In Audio Culture: Readings in Modern Music (2004), music journalist Philip Sherburne states that, like most contemporary electronic dance music, minimal techno has its roots in the landmark works of pioneers such as Kraftwerk and Detroit techno's Derrick May and Juan Atkins. Minimal techno focuses on "rhythm and repetition instead of melody and linear progression", much like classical minimalist music and the polyrhythmic African musical tradition that helped to inspire it. By 1994, according to Sherburne, the term "minimal" was in use to describe "any stripped-down, Acidic derivative of classic Detroit style".

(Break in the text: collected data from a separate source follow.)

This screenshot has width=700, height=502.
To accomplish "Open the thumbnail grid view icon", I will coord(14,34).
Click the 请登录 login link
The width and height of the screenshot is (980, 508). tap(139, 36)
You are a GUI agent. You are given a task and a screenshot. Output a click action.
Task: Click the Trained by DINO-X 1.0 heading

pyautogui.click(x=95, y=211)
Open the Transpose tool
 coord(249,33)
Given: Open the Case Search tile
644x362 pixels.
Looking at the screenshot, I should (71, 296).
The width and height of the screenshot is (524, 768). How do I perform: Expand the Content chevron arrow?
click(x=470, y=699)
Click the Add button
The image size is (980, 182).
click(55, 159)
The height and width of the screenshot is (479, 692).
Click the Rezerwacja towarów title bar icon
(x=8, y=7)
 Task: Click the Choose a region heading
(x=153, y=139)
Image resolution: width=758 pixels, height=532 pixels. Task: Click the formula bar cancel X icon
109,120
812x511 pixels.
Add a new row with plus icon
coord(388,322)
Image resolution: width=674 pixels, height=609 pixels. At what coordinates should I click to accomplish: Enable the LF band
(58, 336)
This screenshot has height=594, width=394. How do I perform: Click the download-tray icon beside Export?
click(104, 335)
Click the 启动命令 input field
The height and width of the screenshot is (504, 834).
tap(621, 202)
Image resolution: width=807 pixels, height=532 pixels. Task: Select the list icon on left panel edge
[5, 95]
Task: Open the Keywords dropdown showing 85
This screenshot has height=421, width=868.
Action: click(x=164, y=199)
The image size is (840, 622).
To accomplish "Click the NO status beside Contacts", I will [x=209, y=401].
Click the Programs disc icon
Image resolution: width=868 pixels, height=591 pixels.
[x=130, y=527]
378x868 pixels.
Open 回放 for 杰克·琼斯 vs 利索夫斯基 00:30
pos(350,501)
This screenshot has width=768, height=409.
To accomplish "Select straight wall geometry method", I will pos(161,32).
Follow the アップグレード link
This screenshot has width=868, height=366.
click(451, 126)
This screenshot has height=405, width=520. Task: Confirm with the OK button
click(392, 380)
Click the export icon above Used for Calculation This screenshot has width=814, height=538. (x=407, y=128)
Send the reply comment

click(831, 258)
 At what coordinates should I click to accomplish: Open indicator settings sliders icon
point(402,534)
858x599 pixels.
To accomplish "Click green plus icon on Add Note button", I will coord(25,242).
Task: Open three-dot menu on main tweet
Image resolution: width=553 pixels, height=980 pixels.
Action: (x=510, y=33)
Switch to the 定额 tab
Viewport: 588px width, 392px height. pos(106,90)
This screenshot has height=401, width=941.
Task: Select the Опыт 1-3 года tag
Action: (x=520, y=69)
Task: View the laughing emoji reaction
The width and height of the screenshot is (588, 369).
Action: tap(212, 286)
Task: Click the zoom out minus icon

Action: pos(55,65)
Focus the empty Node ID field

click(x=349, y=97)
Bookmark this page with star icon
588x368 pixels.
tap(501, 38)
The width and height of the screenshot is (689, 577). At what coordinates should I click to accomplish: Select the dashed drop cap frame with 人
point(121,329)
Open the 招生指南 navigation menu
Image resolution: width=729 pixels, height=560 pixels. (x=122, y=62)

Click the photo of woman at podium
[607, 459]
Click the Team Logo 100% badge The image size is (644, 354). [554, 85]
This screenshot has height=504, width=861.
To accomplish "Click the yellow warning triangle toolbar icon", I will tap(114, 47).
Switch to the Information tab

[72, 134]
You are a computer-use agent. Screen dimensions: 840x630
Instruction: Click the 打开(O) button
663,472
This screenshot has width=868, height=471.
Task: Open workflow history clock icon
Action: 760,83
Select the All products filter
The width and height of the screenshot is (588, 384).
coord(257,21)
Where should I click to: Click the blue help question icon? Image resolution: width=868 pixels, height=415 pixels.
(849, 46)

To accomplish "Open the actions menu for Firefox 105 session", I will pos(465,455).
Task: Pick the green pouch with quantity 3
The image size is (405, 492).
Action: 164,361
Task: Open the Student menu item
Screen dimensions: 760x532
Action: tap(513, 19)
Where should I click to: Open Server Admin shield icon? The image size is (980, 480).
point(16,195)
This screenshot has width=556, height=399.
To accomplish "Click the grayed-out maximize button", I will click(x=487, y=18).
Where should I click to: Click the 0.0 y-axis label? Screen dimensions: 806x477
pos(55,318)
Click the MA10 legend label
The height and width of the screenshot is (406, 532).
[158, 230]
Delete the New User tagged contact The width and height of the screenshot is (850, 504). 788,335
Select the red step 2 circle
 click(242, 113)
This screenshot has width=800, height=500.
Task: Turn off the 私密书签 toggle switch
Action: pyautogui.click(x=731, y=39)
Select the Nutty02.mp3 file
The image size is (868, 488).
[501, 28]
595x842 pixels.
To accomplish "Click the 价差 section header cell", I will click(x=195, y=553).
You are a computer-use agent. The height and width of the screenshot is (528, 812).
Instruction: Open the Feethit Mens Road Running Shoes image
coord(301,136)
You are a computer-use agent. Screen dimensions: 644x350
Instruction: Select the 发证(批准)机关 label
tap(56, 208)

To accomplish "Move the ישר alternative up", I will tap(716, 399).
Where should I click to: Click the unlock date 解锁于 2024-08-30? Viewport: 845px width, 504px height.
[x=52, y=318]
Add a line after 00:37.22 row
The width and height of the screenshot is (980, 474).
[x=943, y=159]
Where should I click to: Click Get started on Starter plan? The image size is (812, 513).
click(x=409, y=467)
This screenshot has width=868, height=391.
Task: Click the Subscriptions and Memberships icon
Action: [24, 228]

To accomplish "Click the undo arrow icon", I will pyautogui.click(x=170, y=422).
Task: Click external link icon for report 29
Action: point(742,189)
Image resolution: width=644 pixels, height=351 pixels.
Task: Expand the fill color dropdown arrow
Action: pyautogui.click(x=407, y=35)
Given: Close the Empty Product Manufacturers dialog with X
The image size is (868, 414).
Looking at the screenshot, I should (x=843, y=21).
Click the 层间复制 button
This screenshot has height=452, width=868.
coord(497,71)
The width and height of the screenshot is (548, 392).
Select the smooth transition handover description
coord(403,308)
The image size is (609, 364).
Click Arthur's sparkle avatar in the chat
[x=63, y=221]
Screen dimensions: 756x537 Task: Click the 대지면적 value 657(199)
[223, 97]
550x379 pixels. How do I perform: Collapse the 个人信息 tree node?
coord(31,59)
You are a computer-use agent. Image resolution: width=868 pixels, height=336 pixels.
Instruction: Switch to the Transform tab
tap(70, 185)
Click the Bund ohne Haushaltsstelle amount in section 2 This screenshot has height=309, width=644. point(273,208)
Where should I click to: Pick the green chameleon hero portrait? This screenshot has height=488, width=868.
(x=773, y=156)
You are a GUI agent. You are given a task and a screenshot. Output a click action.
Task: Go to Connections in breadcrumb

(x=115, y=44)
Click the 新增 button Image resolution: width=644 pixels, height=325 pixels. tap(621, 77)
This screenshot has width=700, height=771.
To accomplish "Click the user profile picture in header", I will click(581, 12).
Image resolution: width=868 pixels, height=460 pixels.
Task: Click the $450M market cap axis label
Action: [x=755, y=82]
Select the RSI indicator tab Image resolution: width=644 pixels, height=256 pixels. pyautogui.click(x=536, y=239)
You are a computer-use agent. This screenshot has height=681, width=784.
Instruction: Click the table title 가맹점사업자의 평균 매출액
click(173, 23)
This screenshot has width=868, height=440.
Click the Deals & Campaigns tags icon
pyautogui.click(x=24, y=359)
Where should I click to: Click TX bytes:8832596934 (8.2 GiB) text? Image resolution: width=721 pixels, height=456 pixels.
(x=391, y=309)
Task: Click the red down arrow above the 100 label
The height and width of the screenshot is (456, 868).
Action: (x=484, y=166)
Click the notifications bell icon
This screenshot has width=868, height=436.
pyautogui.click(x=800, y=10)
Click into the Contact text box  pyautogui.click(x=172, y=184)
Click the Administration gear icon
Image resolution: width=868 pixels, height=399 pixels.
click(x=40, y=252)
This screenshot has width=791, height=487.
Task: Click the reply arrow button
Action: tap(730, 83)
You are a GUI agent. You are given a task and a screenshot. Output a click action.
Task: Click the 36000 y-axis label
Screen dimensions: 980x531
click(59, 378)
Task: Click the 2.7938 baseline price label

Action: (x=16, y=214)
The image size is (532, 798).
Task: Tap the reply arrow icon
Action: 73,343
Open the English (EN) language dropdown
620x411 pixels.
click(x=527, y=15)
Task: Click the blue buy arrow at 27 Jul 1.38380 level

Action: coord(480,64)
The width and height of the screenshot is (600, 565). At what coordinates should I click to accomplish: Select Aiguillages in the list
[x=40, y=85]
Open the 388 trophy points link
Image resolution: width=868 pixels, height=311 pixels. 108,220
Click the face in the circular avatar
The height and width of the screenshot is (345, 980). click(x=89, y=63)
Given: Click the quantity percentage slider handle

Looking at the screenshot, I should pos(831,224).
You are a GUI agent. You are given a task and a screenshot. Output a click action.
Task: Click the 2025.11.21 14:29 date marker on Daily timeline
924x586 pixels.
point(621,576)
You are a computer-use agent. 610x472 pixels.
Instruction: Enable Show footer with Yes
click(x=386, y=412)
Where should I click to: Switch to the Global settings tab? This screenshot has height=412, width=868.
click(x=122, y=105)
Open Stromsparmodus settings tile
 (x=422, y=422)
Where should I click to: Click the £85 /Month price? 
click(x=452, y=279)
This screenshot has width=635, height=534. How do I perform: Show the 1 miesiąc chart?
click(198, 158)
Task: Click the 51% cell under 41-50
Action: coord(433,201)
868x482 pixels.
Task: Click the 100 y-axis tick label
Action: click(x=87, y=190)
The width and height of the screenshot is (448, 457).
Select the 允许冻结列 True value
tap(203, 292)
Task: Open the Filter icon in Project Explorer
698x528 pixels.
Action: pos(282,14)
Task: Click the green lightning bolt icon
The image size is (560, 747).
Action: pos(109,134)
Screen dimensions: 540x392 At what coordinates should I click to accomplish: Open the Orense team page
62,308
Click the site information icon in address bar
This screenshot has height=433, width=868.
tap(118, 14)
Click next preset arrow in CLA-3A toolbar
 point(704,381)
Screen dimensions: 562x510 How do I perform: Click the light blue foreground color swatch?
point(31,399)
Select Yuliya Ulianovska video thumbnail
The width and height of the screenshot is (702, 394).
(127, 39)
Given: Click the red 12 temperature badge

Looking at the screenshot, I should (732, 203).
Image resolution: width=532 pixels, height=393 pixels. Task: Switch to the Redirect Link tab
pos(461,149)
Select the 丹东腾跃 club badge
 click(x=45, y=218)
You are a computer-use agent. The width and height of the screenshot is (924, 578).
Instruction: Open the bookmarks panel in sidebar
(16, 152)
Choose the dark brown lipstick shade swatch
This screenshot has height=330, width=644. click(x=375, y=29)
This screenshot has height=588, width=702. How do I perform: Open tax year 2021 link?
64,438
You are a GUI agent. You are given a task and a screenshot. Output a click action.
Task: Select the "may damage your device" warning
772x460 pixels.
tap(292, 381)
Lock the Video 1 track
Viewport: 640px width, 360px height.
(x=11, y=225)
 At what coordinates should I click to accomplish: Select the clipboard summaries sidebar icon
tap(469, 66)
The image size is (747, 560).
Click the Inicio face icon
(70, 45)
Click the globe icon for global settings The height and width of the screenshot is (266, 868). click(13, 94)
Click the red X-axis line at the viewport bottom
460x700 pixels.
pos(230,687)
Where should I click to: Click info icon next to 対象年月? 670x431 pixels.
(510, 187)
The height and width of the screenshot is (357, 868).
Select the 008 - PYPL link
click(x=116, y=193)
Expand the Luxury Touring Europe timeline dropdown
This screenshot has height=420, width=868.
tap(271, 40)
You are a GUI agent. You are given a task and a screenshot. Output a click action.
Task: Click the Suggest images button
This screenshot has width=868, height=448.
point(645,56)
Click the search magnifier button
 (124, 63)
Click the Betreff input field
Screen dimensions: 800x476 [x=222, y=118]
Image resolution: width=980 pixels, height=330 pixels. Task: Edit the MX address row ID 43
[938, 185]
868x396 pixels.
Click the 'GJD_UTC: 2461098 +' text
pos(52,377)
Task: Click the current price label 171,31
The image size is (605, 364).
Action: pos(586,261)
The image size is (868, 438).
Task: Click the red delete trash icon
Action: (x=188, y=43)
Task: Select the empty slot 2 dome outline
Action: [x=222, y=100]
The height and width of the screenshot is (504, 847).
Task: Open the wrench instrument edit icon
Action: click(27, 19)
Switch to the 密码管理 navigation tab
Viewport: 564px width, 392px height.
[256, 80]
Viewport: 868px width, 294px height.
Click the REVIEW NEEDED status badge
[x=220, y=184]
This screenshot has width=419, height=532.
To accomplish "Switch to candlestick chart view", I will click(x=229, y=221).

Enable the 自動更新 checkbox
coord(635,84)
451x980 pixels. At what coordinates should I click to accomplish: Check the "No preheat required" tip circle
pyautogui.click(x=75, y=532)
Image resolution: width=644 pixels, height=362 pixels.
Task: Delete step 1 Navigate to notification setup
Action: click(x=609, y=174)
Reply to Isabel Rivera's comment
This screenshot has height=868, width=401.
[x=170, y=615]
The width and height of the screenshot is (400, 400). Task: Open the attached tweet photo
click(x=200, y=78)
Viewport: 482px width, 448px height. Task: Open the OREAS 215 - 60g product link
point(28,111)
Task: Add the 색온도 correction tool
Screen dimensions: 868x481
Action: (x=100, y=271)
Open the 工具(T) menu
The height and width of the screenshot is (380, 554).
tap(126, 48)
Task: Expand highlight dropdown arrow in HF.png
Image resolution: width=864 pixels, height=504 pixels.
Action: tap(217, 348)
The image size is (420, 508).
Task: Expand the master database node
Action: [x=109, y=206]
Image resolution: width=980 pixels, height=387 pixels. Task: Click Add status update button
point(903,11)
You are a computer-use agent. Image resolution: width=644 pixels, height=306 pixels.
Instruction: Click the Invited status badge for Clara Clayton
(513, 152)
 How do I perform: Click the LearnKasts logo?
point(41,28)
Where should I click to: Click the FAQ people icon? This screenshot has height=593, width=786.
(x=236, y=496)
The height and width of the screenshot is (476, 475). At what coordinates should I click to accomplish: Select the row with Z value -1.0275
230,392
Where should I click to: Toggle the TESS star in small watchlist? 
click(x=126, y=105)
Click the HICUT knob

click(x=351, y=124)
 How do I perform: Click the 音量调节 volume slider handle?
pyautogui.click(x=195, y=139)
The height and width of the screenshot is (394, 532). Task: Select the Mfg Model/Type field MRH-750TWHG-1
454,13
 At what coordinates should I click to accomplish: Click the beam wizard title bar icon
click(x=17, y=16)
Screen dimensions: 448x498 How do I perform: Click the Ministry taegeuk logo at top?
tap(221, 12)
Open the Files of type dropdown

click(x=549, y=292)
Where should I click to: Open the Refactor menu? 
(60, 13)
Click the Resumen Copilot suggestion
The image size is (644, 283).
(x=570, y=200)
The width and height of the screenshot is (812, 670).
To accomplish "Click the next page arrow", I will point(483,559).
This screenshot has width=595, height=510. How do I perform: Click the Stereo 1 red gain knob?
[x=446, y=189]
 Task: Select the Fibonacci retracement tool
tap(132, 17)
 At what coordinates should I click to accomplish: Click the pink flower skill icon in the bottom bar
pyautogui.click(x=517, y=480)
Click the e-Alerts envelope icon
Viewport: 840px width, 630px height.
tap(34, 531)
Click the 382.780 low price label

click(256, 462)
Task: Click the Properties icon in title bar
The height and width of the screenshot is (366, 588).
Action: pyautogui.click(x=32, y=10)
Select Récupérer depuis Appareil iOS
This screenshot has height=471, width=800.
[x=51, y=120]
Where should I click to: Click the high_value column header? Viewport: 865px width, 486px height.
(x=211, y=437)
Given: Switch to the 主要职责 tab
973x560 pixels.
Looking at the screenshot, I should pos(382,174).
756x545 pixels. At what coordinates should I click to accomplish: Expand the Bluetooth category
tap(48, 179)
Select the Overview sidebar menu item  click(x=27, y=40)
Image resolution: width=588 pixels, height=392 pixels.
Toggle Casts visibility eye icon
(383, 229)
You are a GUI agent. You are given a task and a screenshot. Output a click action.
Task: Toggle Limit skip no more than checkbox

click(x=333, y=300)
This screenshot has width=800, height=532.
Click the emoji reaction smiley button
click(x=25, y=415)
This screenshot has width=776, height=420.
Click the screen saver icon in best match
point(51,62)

Los Angeles-based writer Daniel Chamberlin attributes the origin of minimal techno to the German producers Basic Channel. Chamberlin draws parallels between the productions by Richie Hawtin, Wolfgang Voigt, and Surgeon with phase music techniques used by American minimalist composer Steve Reich. Chamberlin also sees the use of sine tone drones by minimalist composer La Monte Young and the repetitive patterns of "In C" by minimalist composer Terry Riley as other influences. Sherburne has suggested that the noted similarities between minimal forms of dance music and American minimalism could easily be accidental. He also notes that much of the music technology used in electronic dance music was traditionally designed to suit loop-based compositional methods, which may explain why certain stylistic features of minimal techno sound similar to those in works by Reich that employ loops and pattern-phasing techniques.

== Style ==

Philip Sherburne proposes that minimal techno uses two specific stylistic approaches: skeletalism and massification. According to Sherburne, in skeletal minimal techno, only the core elements are included with embellishments used only for the sake of variation within the song. In contrast, massification is a style of minimalism in which many sounds are layered over time, but with little variation in sonic elements. Today the influence of minimal styles of house music and techno is not only to be found in club music, but is becoming increasingly heard in popular music. Regardless of the style, he writes, "minimal Techno corkscrews into the very heart of repetition so cerebrally as to often inspire descriptions like 'spartan', 'clinical', 'mathematical', and 'scientific'".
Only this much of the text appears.